How Employers Can Support Employees with Reproductive Care Services

June 28, 2022
5 min read

The Supreme Court decision overturning the half-century-old Roe v. Wade has stunned the nation. This shocking ruling has taken away the constitutional right to an abortion, allowing individual states to create their own abortion restrictions.

According to the Guttmacher Institute, which researches sexual and reproductive health rights globally, approximately 26 states are certain or likely to ban abortion now that the Supreme Court has overturned Roe v. Wade. This is expected to force many women to travel lengthy distances to secure legal reproductive treatments.

This ruling puts further pressure on companies to find alternative ways for their employees to receive reproductive care services. It may also intensify the battle to recruit top talent.

Last year, Texas banned abortion procedures after the six-week mark. Some companies in the state publicly condemned this move arguing that this would prevent prospective employees from joining their organizations. Some of those companies went as far as offering assistance to their workers seeking safe and legal abortions.  

Now that workers in many states will be directly affected by the Supreme Court decision, the most common and sustainable way for employers to support their employees is to create a reimbursement benefit for any reproductive care service not currently covered by health insurance coverage. Most companies offering this benefit today are reimbursing up to $10,000 for care and travel with the average reimbursement being about $4,000.

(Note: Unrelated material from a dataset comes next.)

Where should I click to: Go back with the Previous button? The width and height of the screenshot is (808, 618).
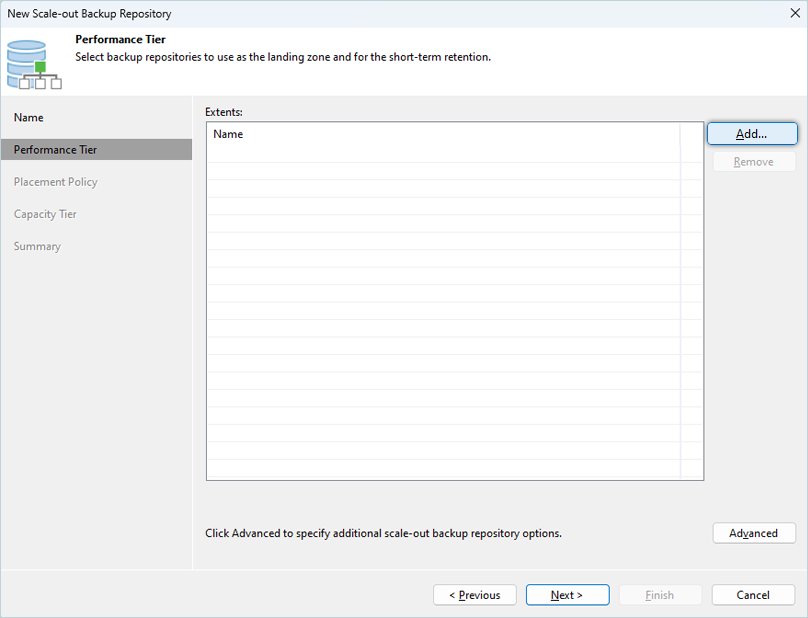tap(474, 595)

Some of the nation’s largest corporations are currently helping workers in several ways.


The New-York-based bank has pledged to cover travel costs for employees seeking abortions, including airfare and lodging.


The Dallas-based parent company of dating apps including Tinder and OkCupid set up a fund to support staff after Texas’s abortion ban came into effect in late 2021. The fund covers costs for employees and dependents who need to seek care outside of Texas. Rival dating app Bumble has set up a similar fund.


For its more than 4,000 U.S. workers, Yelp will roll out a new travel benefit through its insurance provider in the coming months which “allows our U.S. employees and their dependents to have equitable access to reproductive care, regardless of where they live.”

Lyft and Uber

Lyft Inc. is working with health providers to cover the cost of rides for women in Texas and Oklahoma—which outlawed abortion last month—who seek out of state care. Both Lyft and Uber have also pledged to pay legal fees for any of their drivers sued under anti-abortion laws for helping women seek out the procedure.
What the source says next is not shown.